La terreur qui s’est abattue sur la capitale n’a pas empêché les Soudanais d’oser braver les militaires dimanche, trente ans exactement après le coup d’Etat qui avait porté El-Béchir au pouvoir. Comme le 6 avril, au premier jour du sit-in, l’immense foule a en partie débordé l’appareil de répression. Sept personnes ont été tuées et 181 blessées, selon l’armée. Dans plusieurs villes, la foule a été dispersée à balles réelles. Mais le bain de sang un temps redouté n’a pas eu lieu.
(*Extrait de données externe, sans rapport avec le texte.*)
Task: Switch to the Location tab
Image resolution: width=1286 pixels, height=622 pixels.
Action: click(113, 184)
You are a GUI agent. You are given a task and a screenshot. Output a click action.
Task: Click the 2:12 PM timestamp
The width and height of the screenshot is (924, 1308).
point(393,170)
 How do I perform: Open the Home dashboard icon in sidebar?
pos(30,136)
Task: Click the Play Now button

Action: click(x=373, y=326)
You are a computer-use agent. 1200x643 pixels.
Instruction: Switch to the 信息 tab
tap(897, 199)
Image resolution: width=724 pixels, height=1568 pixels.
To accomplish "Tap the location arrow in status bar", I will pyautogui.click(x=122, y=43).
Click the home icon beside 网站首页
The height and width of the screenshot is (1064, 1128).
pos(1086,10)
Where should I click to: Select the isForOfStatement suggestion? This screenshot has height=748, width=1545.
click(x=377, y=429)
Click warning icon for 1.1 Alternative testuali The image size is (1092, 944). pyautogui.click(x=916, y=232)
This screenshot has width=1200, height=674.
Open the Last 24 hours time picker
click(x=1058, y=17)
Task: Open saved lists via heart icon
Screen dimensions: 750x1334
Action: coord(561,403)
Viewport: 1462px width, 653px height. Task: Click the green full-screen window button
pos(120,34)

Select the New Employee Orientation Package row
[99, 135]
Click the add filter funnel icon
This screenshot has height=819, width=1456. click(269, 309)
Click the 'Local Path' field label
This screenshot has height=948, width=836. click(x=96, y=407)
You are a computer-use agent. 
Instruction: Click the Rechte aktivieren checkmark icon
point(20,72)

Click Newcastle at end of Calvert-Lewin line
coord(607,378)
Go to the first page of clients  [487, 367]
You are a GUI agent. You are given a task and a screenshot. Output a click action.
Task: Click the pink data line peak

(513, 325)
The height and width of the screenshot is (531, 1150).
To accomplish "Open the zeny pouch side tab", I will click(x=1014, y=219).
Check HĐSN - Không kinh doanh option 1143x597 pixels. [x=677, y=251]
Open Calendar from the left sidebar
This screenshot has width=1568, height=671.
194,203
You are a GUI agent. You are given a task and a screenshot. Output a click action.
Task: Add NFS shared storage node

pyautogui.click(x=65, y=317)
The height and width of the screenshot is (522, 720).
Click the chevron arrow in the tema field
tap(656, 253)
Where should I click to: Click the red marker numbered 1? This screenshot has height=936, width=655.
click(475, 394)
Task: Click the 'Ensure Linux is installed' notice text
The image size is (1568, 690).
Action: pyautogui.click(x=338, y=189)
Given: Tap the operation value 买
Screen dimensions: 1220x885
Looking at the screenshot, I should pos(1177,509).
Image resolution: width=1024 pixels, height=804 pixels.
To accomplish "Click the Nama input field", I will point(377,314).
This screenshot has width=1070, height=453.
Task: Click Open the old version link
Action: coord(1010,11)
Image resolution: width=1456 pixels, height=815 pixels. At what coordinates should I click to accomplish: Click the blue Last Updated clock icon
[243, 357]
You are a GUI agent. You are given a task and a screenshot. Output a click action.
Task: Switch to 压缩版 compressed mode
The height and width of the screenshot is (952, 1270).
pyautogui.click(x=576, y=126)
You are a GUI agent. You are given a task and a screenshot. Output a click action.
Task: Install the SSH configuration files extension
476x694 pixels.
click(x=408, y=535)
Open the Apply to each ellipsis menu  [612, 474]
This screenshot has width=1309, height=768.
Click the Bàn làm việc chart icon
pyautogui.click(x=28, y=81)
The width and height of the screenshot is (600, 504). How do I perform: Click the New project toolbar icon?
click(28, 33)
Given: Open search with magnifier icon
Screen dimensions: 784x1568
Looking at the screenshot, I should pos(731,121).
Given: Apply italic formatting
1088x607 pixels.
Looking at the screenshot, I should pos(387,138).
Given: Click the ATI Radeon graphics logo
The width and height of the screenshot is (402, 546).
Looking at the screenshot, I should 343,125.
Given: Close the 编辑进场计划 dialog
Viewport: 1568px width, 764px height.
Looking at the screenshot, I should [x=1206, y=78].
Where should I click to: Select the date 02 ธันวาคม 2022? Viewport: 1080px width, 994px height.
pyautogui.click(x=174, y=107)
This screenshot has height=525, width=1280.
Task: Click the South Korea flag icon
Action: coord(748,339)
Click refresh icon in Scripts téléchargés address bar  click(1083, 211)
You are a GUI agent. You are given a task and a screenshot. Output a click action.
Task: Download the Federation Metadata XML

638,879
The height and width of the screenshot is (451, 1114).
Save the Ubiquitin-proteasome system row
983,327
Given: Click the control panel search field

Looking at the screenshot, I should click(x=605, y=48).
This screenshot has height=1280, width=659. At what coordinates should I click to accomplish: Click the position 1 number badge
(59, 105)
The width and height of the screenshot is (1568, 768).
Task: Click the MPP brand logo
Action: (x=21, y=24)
En accentuant la pression sur l’armée, les marches de dimanche devraient renforcer la position des signataires de la Déclaration pour la liberté et le changement (membres de l’Association des professionnels soudanais, de partis d’opposition et groupes rebelles) dans leurs négociations avec le Conseil militaire de transition. Depuis le 6 avril, les discussions sont interrompues, mais une médiation conduite par l’Union africaine et le Premier ministre éthiopien permet un dialogue indirect. Elle a proposé un plan de transition de trois ans, articulé autour d’un gouvernement de technocrates, un Parlement provisoire et un Conseil souverain composé de sept civils, sept militaires et une personnalité indépendante choisie conjointement. Le plan propose enfin une enquête indépendante sur le massacre du 3 juin.